Puis, en juillet 1518, lorsque Martin Luther est alors cité à comparaître à Rome dans les deux mois, l’inculpation est appuyée par une consultation, In praesumptuosas Martin Lutheri conclusiones de potestate papae dialogus, rédigé à la demande du pape par Silvestro Mazzolini, également appelé Prierias car natif de Priero dans le Piémont.

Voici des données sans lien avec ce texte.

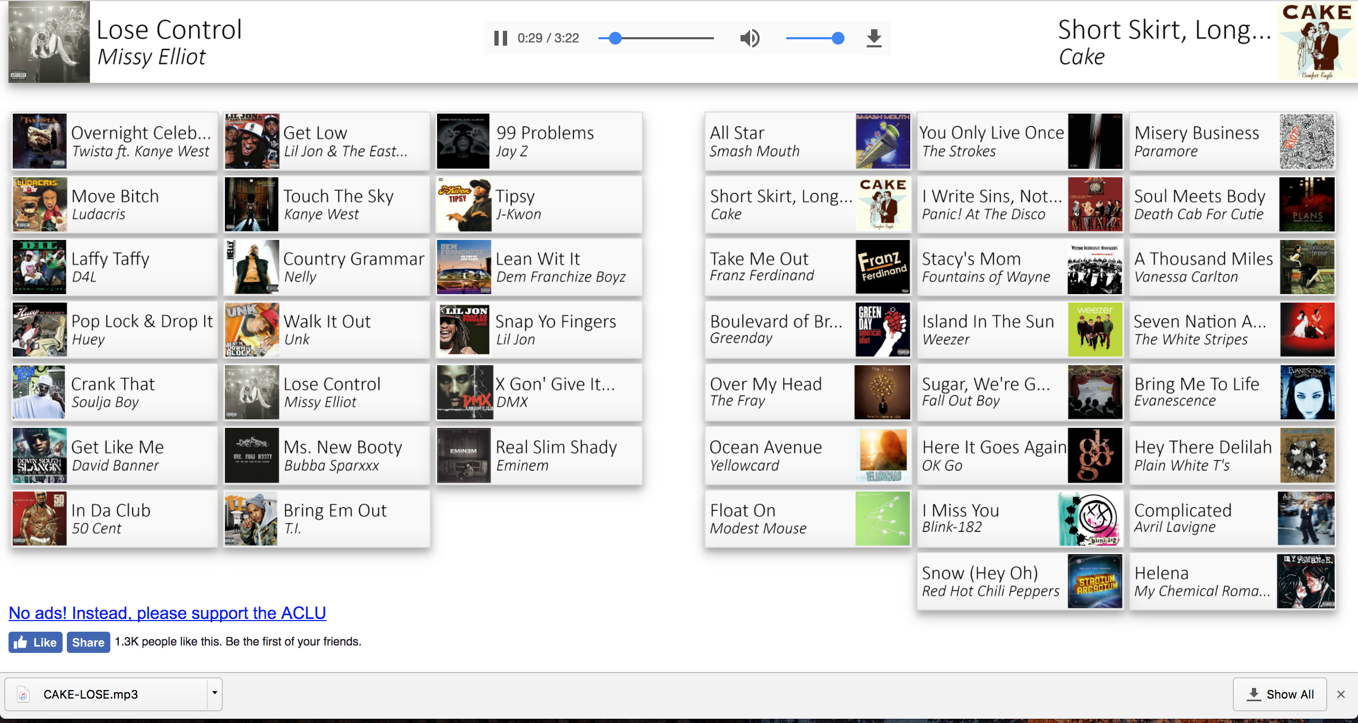Open the ACLU support link
This screenshot has width=1358, height=723.
coord(167,613)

Martin Luther répondit alors par une Responsio ad Sylvestri Prieratis dialogum, où on lit la formule suivante :
« Si les romanistes persistent dans leur furie, il n’y aura d’autre remède que l’empereur, les rois et les Princes, rassemblant leurs forces et leurs armes (…). Si nous punissons les voleurs par la potence et les hérétiques par le feu, pourquoi ne nous jetons-nous pas avec toutes nos forces contre ces maîtres de la perdition, ces cardinaux, ces papes, ce cloaque de sodomie romaine qui corrompt l’Église de Dieu ? »
Martin Luther table donc, à ce moment-là, sur ce qu’il pense représenter la nation allemande : l’empereur, les rois et les princes ».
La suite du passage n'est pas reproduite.